Material for the task:
######

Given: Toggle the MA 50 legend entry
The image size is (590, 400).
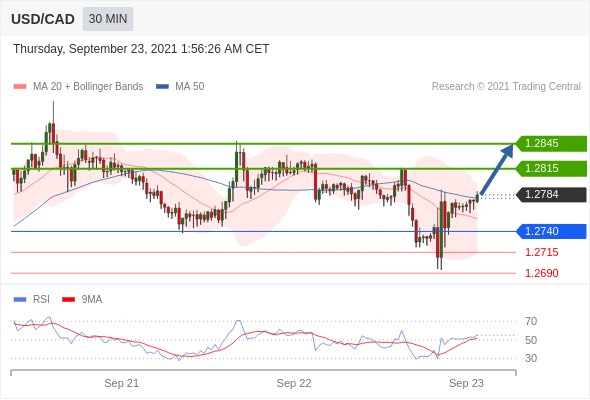Looking at the screenshot, I should [180, 87].
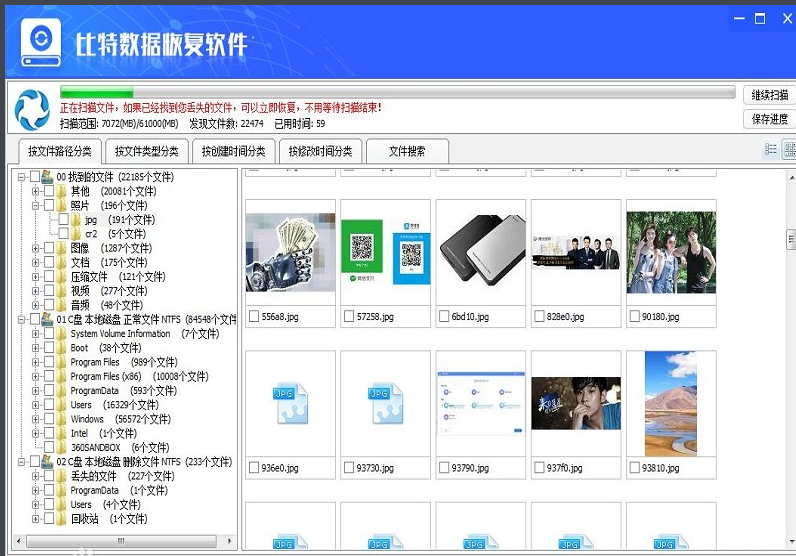Check the box for 556a8.jpg
Image resolution: width=796 pixels, height=556 pixels.
tap(253, 317)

######

Task requirements: All entries need to be duplicated exactly, apart from the images.

Answer to the problem:
Given: Toggle the MA 50 legend entry
The image size is (590, 400).
Looking at the screenshot, I should [180, 87].
Check the box for 556a8.jpg
Image resolution: width=796 pixels, height=556 pixels.
tap(253, 317)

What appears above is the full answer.